Le 23 Aout, le" Black Ribbon Day", en souvenir de toutes les victimes des totalitarismes

 


La date commémore le Pacte germano-soviétique du 23 août 1939 (pacte Molotov-Ribbentrop), dont les protocoles secrets ont partagé l’Europe de l’Est en zones d’influence entre l’Allemagne nazie et l’URSS. 


Molotov et Ribbentrop

L’observance de cet anniversaire est née dans les années 1980, portée par des réfugiés d’Europe centrale et orientale installés au Canada, qui organisaient des manifestations pacifiques des deux côtés du rideau de fer. 


Son point culminant symbolique reste la Voie balte du 23 août 1989, chaîne humaine de près de 2 millions de personnes sur plus de 600 km à travers les trois républiques baltes, moment fondateur de leur lutte pour l’indépendance. Voir ma note ici .



Le Parlement Européen a proclamé cette journée en 2009 pour conserver le souvenir des victimes de tous les régimes totalitaires et autoritaires : stalinisme, communisme, nazisme, fascisme. 
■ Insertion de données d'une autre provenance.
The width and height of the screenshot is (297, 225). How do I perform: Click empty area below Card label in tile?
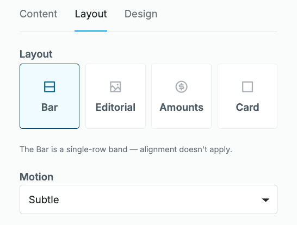click(x=248, y=120)
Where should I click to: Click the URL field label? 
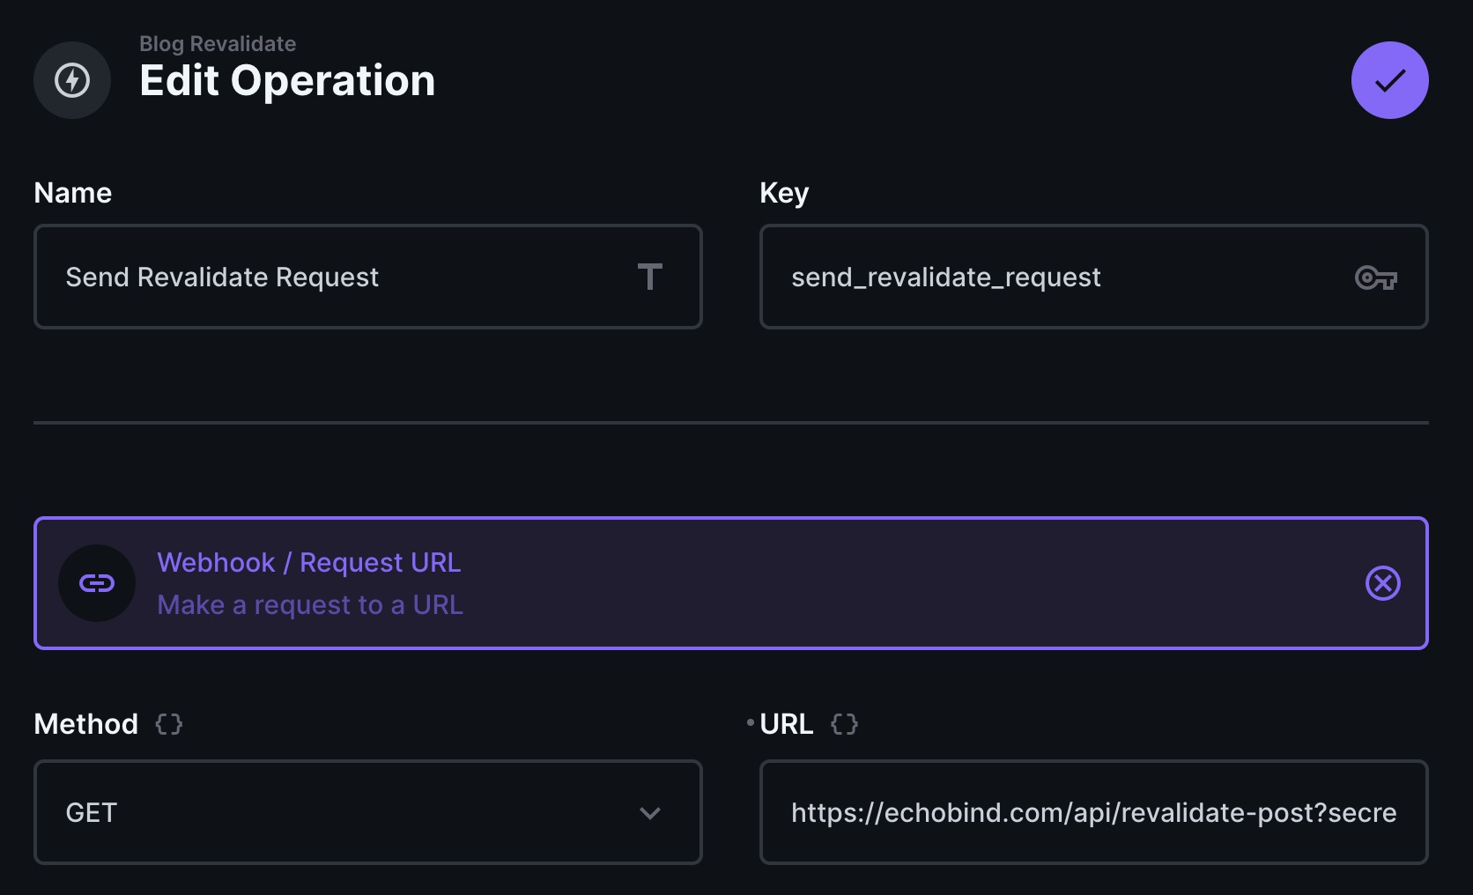click(x=786, y=724)
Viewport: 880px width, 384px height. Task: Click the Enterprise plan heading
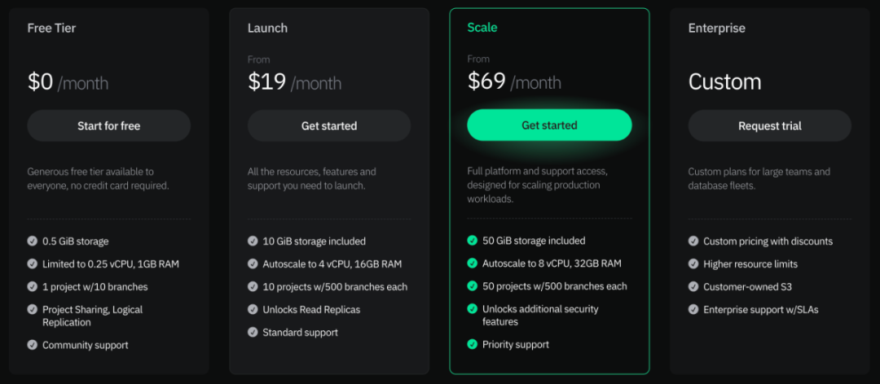(x=716, y=28)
L’OSCE (Organisation pour la Sécurité et la Coopération en Europe) a ensuite adopté la Déclaration de Vilnius en juillet 2009, exhortant les États membres à sensibiliser le public aux crimes des régimes totalitaires: ici.


La journée est surtout marquée par les États d’Europe orientale (de l’Estonie à la Bulgarie), ainsi que par la Suède, avec cérémonies, expositions et actions de sensibilisation portées notamment par les institutions comme le Parlement européen ou des ONG de défense des droits humains, qui mettent en avant témoignages de survivants et archives historiques. 


Hors Europe, le Canada l’observe depuis 2009, et la Géorgie depuis 2010.




La date est ignorée par la France : elle ne figure pas dans le calendrier commémoratif officiel français et ne donne lieu à aucune cérémonie institutionnelle particulière. 


Cela s’explique en partie par une histoire mémorielle différente : la France a ses propres dates dédiées (déportation, Shoah, etc.) et le rapprochement stalinisme/nazisme dans une même journée reste un sujet politiquement sensible.


Certains courants en France, notamment du côté communiste, ont dénoncé cette résolution comme une assimilation abusive entre les crimes nazis-fascistes jugés à Nuremberg et l’histoire du communisme.